* [EXERCISE REQUIREMENTS] In the abstract on recycled aggregates in concrete, what name is given to the ratio of cement content to compressive strength?

* [GIVEN TEXT]

-=-=-=-=-

Preliminar Assessments for Decreasing Cement Content on Concretes Made with Recycled Aggregates
B.L. Damineli, J.M. Pablos
Abstract. Nowadays, Construction and Demolition Waste (CDW) are produced in large volumes every day. Thinking in decreasing landfill disposal, the inclusion of these wastes as recycled aggregates in concrete is an effective strategy since the volume of aggregates required are high. So, this is one of the most studied ways for developing more sustainable concretes. However, the replacement of natural aggregates by recycled aggregates (RA) in concrete often signify an increase in cement content. Considering that cement production is the heaviest environmental burden of concrete, the real sustainability of using RA can be put under check. Increasing cement content is more prejudicial than the disposal of construction waste, at least in places where space for landfills are not a problem. Besides of environmental impact, costs increase too. This study presents preliminary a simple strategy – packing and dispersion of aggregates – that could allow decreasing cement content even using RA in concrete mixtures. Some concretes using current dosage method were designed, with natural aggregates and replacing them by recycled ones. In a third step, mixture with RA were optimized by packing and dispersion of particles. There were achieved concretes with very similar ratio “cement content / compressive strength” (here called Binder Intensity), which signifies same cement use efficiency. A better use of RA depends, rather than their quality, also from better concrete design methods.

-=-=-=-=-

* [RECORDED DATA]
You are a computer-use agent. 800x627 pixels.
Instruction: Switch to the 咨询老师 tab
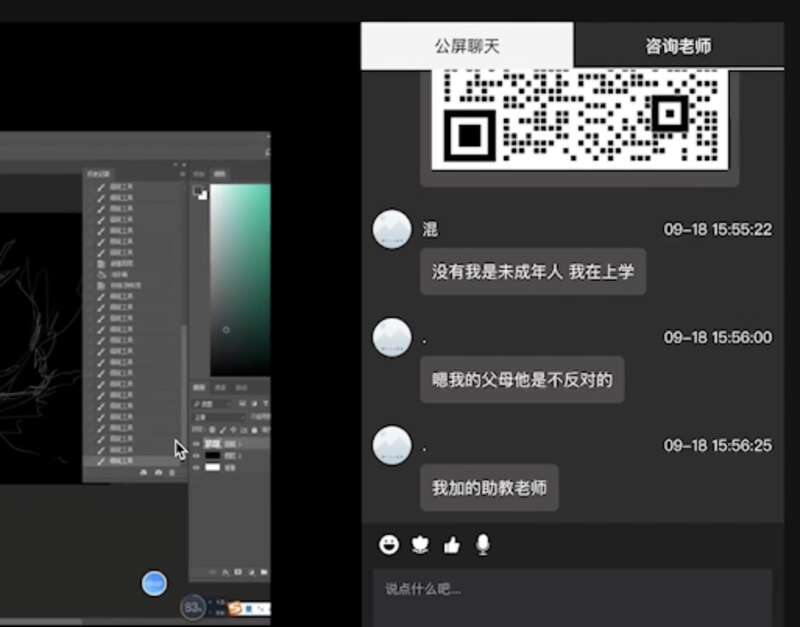click(x=681, y=44)
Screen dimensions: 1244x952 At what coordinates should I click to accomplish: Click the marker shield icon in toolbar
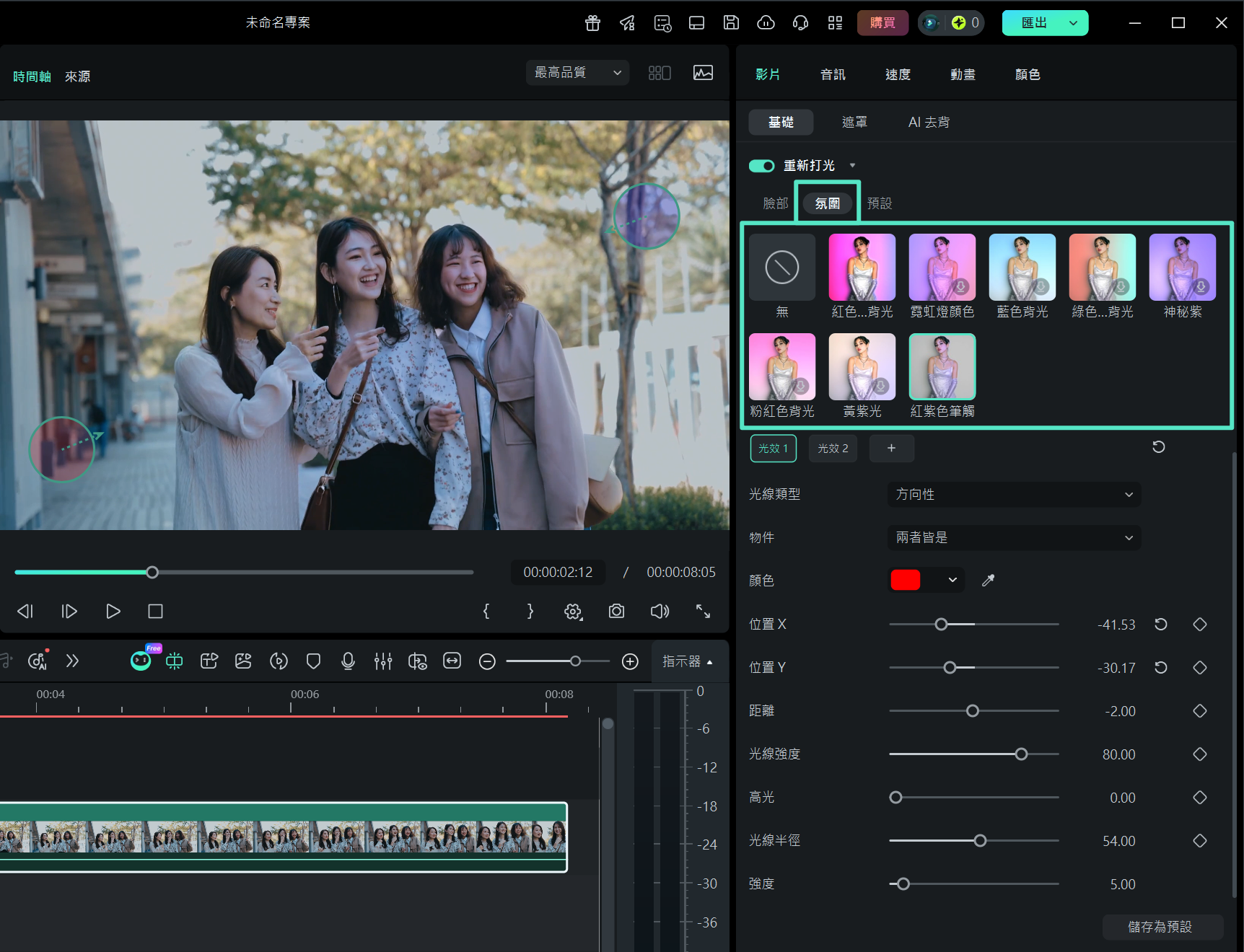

-=-=-=-=-

* [TASK RESPONSE] Binder Intensity